ABOUT THIS TASK: Reproduce from the records below, with no pictures, exactly the lines between the one containing "junio 2017 (41, 1444)" and the one containing "WhatsApp Messenger (518, 963)", inclusive.

INPUT MATERIAL:

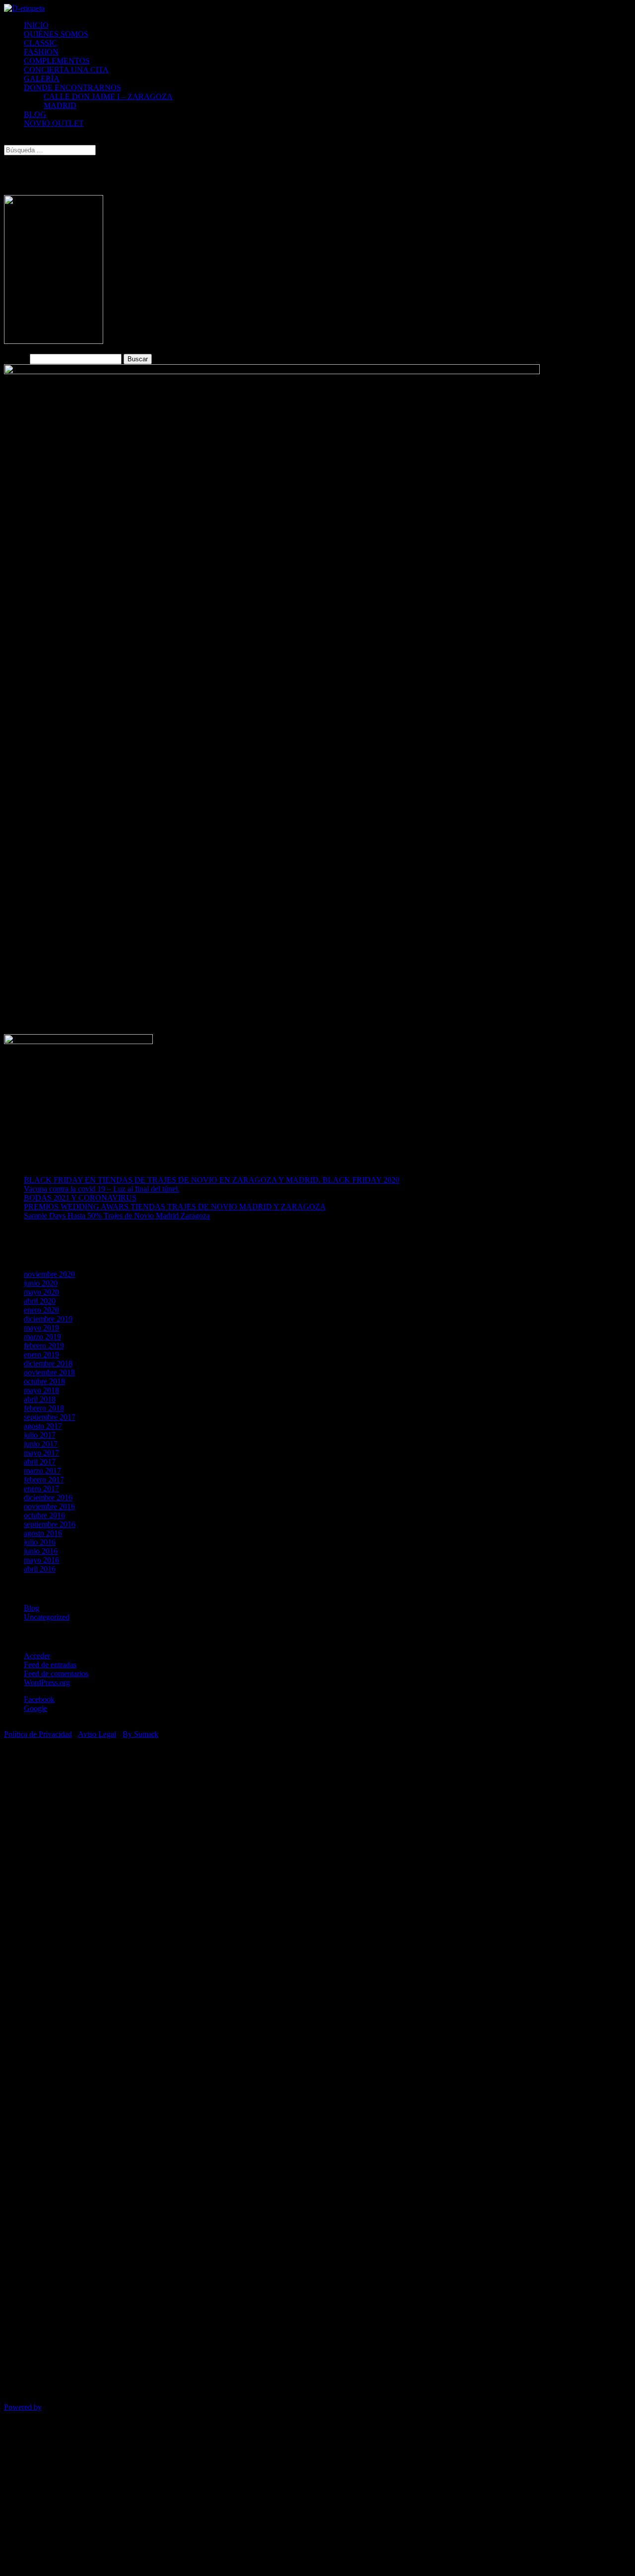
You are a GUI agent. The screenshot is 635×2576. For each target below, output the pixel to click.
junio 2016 (41, 1551)
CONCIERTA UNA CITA (66, 70)
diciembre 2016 (48, 1497)
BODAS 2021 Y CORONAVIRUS (80, 1197)
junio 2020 (41, 1283)
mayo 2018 (41, 1390)
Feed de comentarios (56, 1673)
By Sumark (140, 1734)
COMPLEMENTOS (57, 61)
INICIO (36, 25)
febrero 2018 (44, 1408)
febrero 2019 (44, 1345)
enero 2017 (41, 1488)
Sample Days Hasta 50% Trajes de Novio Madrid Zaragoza (117, 1215)
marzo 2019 (42, 1336)
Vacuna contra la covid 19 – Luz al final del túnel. (102, 1189)
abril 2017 (40, 1461)
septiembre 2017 (49, 1417)
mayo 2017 (41, 1453)
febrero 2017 (44, 1479)
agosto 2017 (43, 1426)
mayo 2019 (41, 1327)
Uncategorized (46, 1617)
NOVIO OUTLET (54, 123)
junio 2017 (41, 1444)
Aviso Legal (97, 1734)
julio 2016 (40, 1542)
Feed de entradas (50, 1664)
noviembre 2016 (49, 1506)
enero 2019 (41, 1354)
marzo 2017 (42, 1470)
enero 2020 (41, 1310)
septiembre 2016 (49, 1524)
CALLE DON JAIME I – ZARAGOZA (108, 96)
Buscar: (16, 358)
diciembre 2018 (48, 1363)
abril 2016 (40, 1569)
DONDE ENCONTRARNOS (72, 87)
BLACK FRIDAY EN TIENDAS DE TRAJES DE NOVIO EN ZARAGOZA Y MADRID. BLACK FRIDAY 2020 (211, 1180)
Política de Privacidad (38, 1734)
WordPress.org (47, 1682)
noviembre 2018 (49, 1372)
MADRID (60, 105)
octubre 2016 (44, 1515)
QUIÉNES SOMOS (56, 34)
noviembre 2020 (49, 1274)
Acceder (37, 1655)
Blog (31, 1608)
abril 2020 (40, 1301)
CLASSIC (40, 43)
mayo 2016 (41, 1560)
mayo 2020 (41, 1292)
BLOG (35, 114)
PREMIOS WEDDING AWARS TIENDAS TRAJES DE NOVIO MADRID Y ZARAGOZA (175, 1206)
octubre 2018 (44, 1381)
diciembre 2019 (48, 1319)
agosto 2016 (43, 1533)
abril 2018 (40, 1399)
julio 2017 (40, 1435)
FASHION (41, 52)
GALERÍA (42, 78)
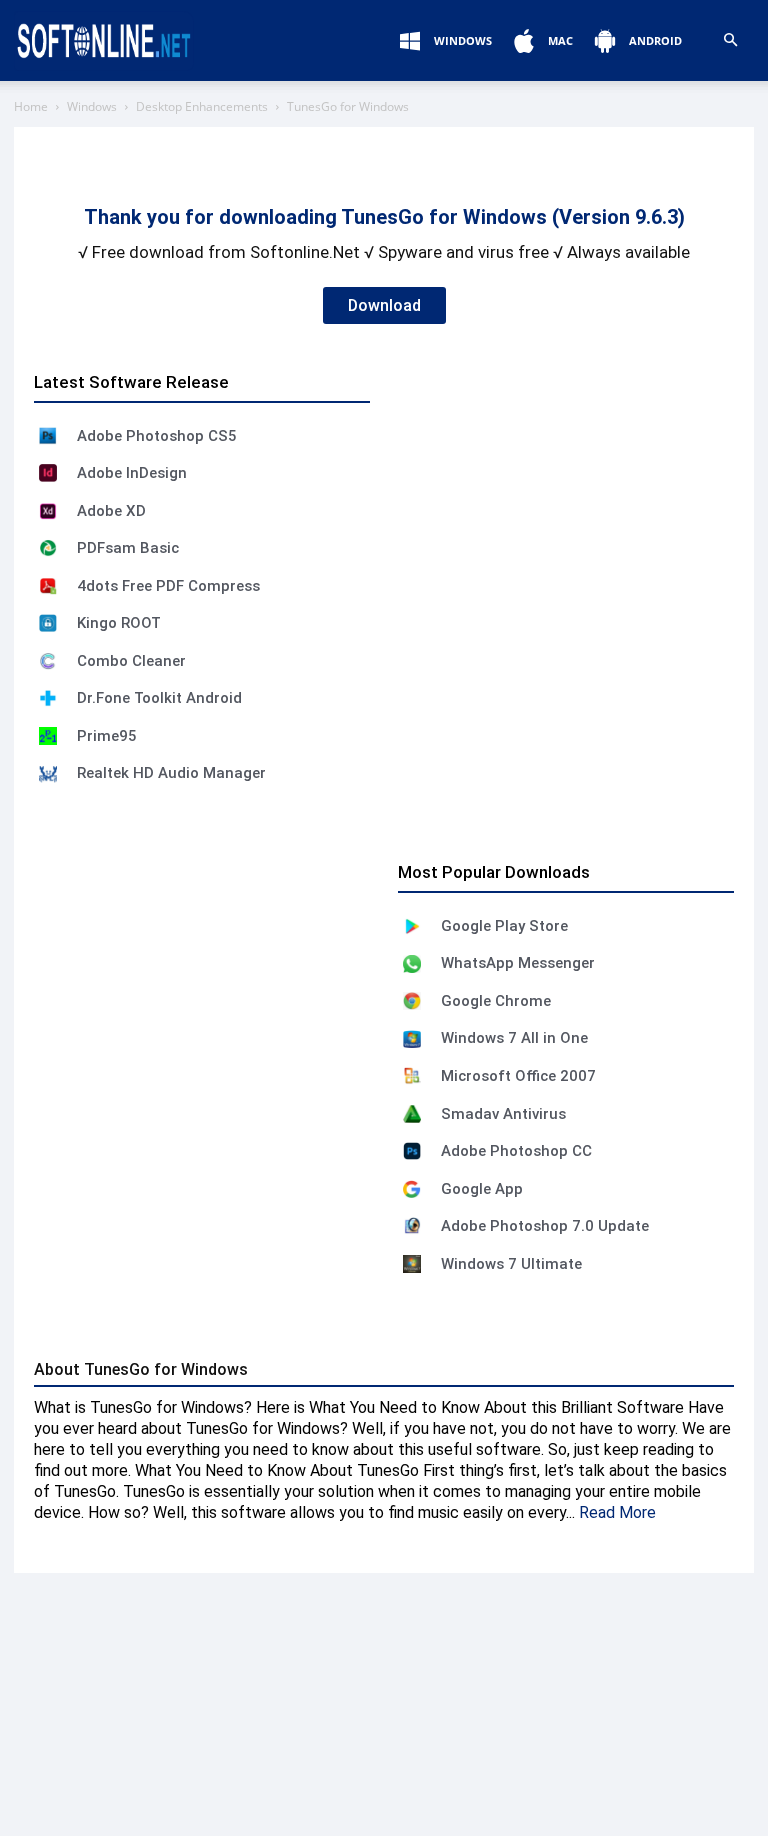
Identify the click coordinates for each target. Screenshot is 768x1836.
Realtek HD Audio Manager (171, 773)
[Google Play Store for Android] (412, 926)
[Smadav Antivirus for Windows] (412, 1114)
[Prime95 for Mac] (48, 736)
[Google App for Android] (412, 1189)
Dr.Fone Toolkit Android (159, 698)
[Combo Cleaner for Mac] (48, 661)
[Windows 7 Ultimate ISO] (412, 1264)
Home (31, 106)
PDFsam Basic (128, 548)
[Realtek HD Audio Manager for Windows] (48, 774)
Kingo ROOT (119, 623)
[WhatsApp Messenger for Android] (412, 964)
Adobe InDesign (132, 473)
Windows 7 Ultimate (511, 1264)
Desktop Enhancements (202, 106)
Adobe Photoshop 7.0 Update (545, 1226)
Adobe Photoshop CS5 (157, 436)
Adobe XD (111, 511)
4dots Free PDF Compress (168, 586)
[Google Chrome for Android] (412, 1001)
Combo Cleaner (131, 661)
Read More (617, 1512)
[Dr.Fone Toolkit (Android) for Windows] (48, 698)
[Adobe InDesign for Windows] (48, 473)
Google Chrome (496, 1001)
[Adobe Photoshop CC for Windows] (412, 1151)
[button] (730, 40)
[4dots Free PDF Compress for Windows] (48, 586)
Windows (92, 106)
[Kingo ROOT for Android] (48, 623)
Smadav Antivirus (503, 1114)
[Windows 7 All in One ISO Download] (412, 1039)
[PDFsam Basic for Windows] (48, 548)
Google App (482, 1189)
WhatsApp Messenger (518, 963)
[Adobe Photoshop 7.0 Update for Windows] (412, 1226)
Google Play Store (504, 926)
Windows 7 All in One (514, 1038)
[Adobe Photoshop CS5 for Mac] (48, 436)
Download (384, 305)
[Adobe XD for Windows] (48, 511)
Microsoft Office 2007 (518, 1076)
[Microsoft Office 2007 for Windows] (412, 1076)
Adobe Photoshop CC (516, 1151)
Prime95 (107, 736)
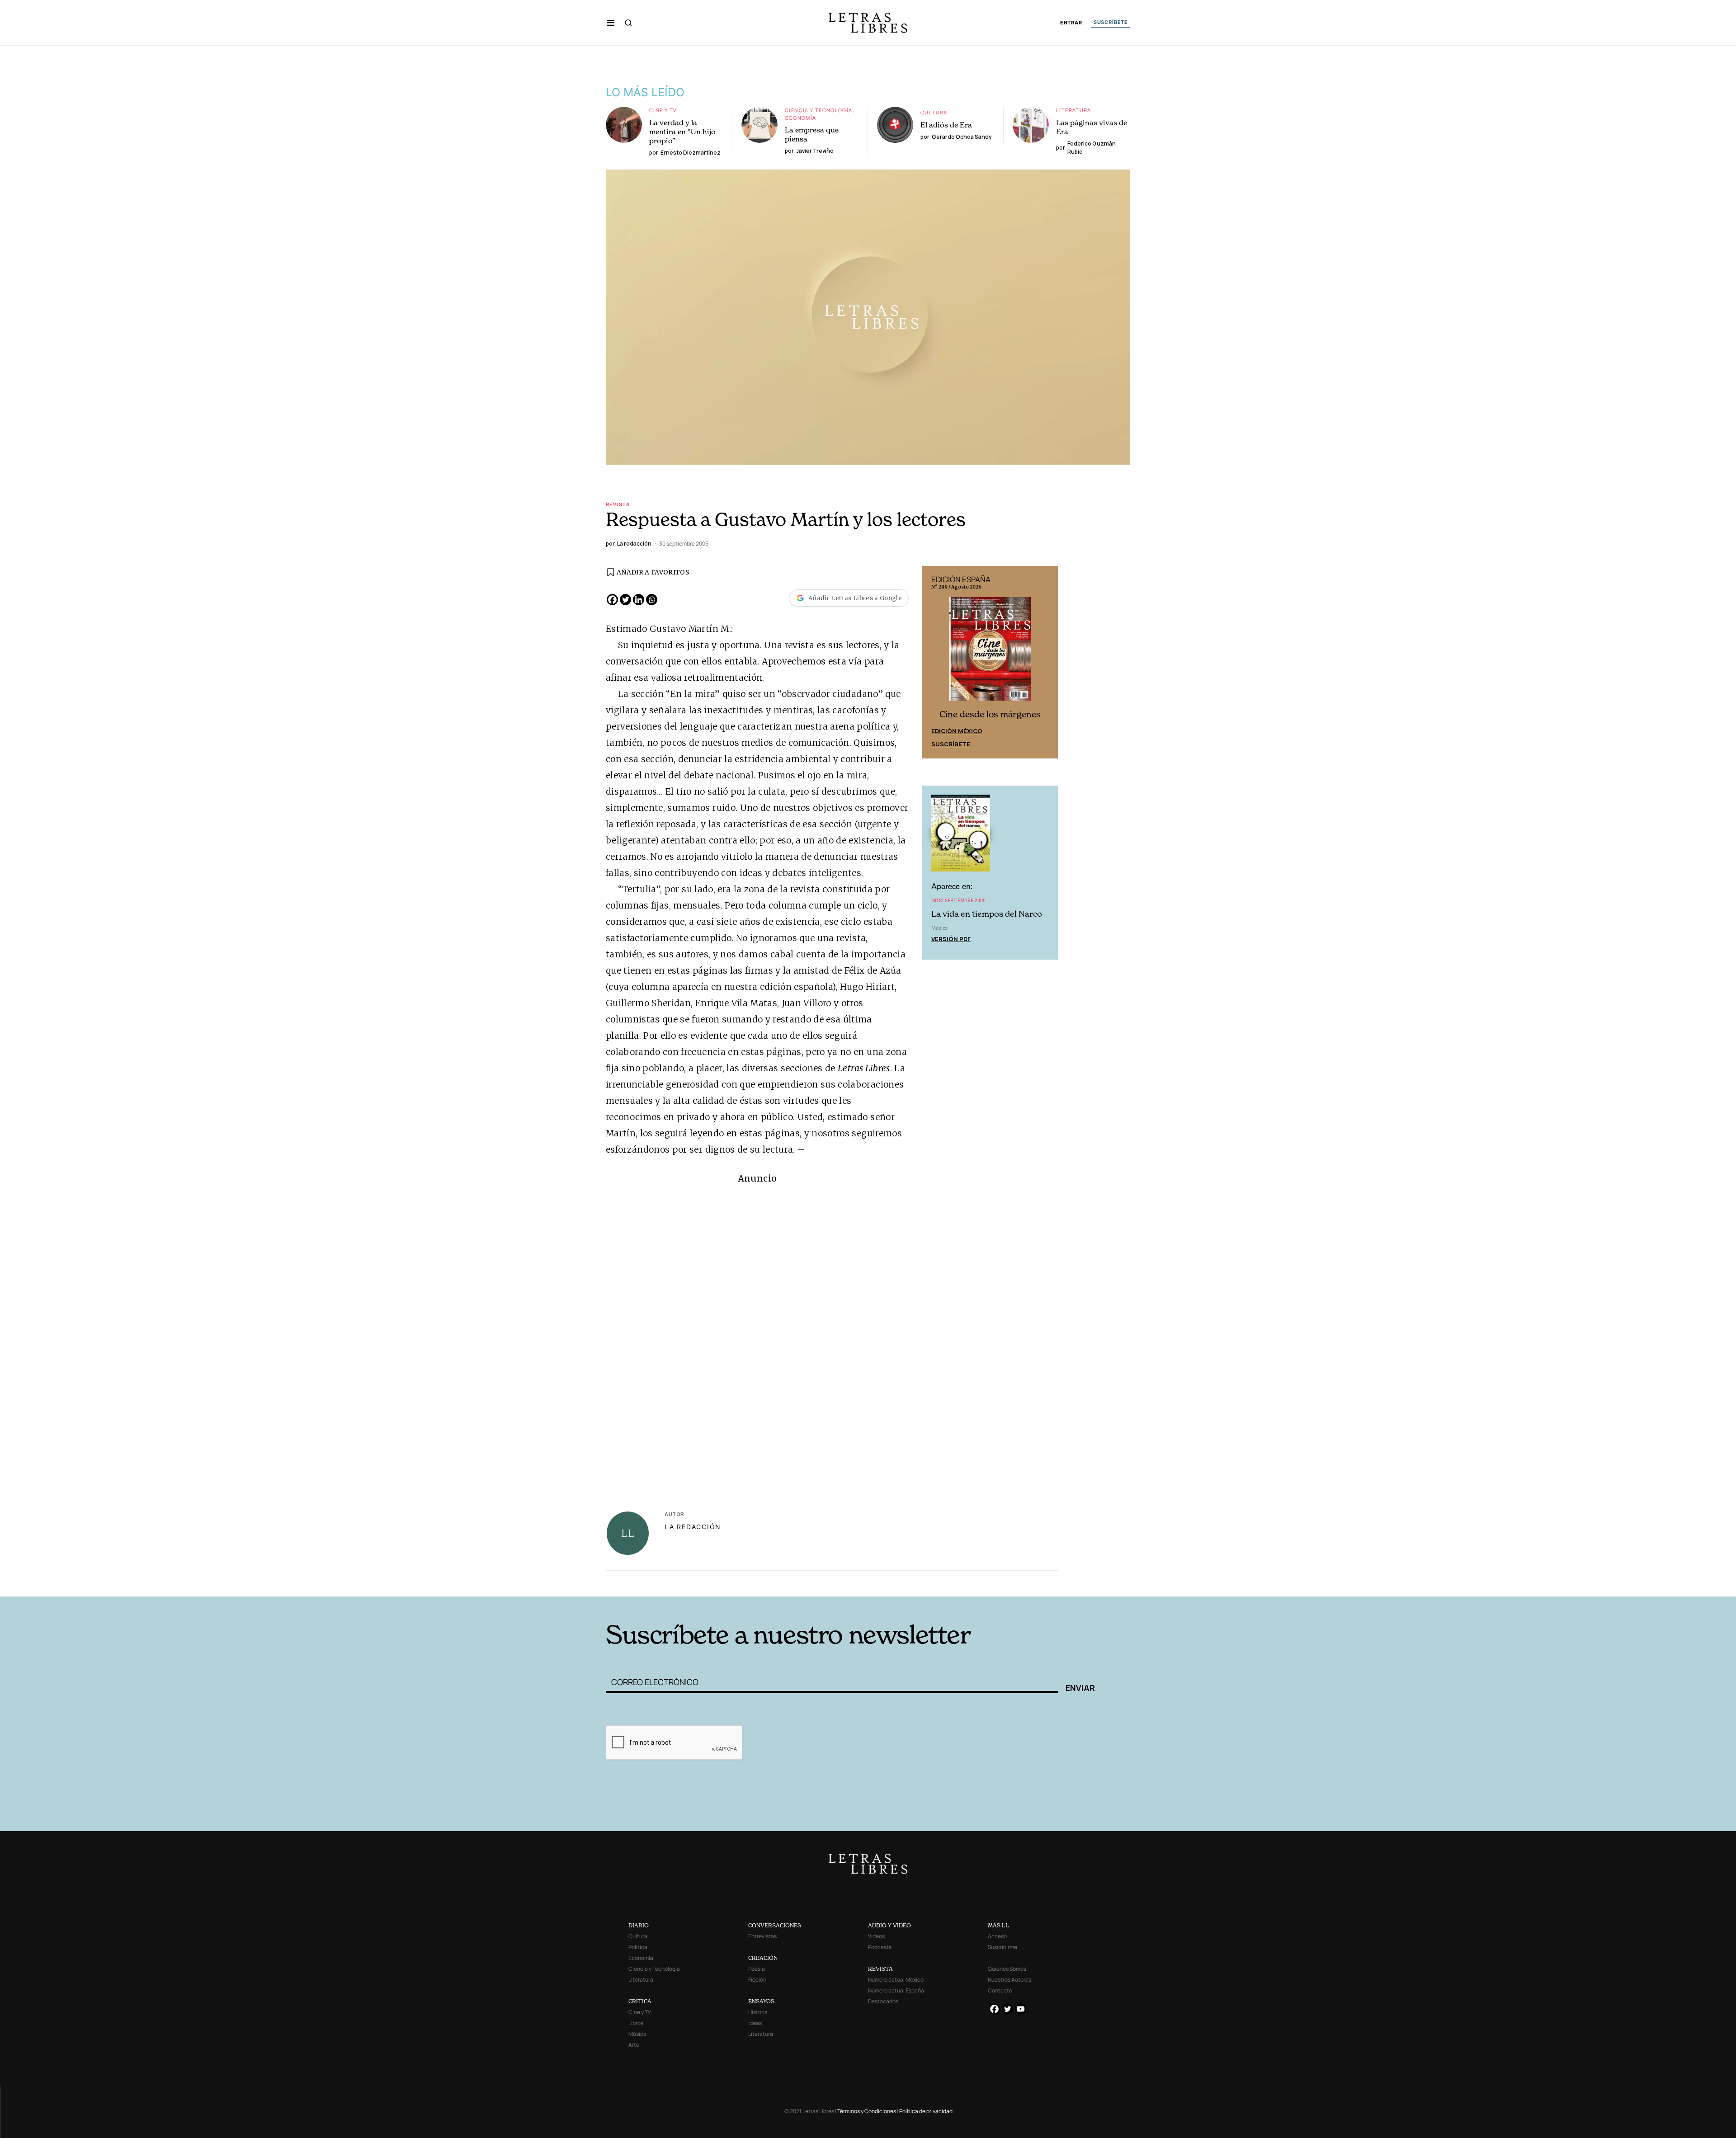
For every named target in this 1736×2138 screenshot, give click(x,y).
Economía (800, 117)
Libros (635, 2023)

OUTPUT:
junio 2017 (41, 1444)
Aviso Legal (97, 1734)
julio 2016 (40, 1542)
Feed de entradas (50, 1664)
noviembre 2016 (49, 1506)
enero 2019 (41, 1354)
marzo 2017 (42, 1470)
enero 2020 (41, 1310)
septiembre 2016 (49, 1524)
CALLE DON JAIME I – ZARAGOZA (108, 96)
Buscar: (16, 358)
diciembre 2018 (48, 1363)
abril 2016 (40, 1569)
DONDE ENCONTRARNOS (72, 87)
BLACK FRIDAY EN TIENDAS DE TRAJES DE NOVIO EN ZARAGOZA Y MADRID. BLACK FRIDAY 2020 (211, 1180)
Política de Privacidad (38, 1734)
WordPress.org (47, 1682)
noviembre 2018 (49, 1372)
MADRID (60, 105)
octubre 2016 (44, 1515)
QUIÉNES SOMOS (56, 34)
noviembre 2020 (49, 1274)
Acceder (37, 1655)
Blog (31, 1608)
abril 2020 (40, 1301)
CLASSIC (40, 43)
mayo 2016 (41, 1560)
mayo 2020 (41, 1292)
BLOG (35, 114)
PREMIOS WEDDING AWARS TIENDAS TRAJES DE NOVIO MADRID Y ZARAGOZA (175, 1206)
octubre 2018 (44, 1381)
diciembre 2019 (48, 1319)
agosto 2016 (43, 1533)
abril 2018 (40, 1399)
julio 2017 (40, 1435)
FASHION (41, 52)
GALERÍA (42, 78)
Identify the click coordinates for each target. Screenshot is 768x1836.
Realtek HD Audio Manager (171, 773)
[Google Play Store for Android] (412, 926)
[Smadav Antivirus for Windows] (412, 1114)
[Prime95 for Mac] (48, 736)
[Google App for Android] (412, 1189)
Dr.Fone Toolkit Android (159, 698)
[Combo Cleaner for Mac] (48, 661)
[Windows 7 Ultimate ISO] (412, 1264)
Home (31, 106)
PDFsam Basic (128, 548)
[Realtek HD Audio Manager for Windows] (48, 774)
Kingo ROOT (119, 623)
[WhatsApp Messenger for Android] (412, 964)
Adobe InDesign (132, 473)
Windows 7 Ultimate (511, 1264)
Desktop Enhancements (202, 106)
Adobe Photoshop 7.0 Update (545, 1226)
Adobe Photoshop CS5 (157, 436)
Adobe XD (111, 511)
4dots Free PDF Compress (168, 586)
[Google Chrome for Android] (412, 1001)
Combo Cleaner (131, 661)
Read More (617, 1512)
[Dr.Fone Toolkit (Android) for Windows] (48, 698)
[Adobe InDesign for Windows] (48, 473)
Google Chrome (496, 1001)
[Adobe Photoshop CC for Windows] (412, 1151)
[button] (730, 40)
[4dots Free PDF Compress for Windows] (48, 586)
Windows (92, 106)
[Kingo ROOT for Android] (48, 623)
Smadav Antivirus (503, 1114)
[Windows 7 All in One ISO Download] (412, 1039)
[PDFsam Basic for Windows] (48, 548)
Google App (482, 1189)
WhatsApp Messenger (518, 963)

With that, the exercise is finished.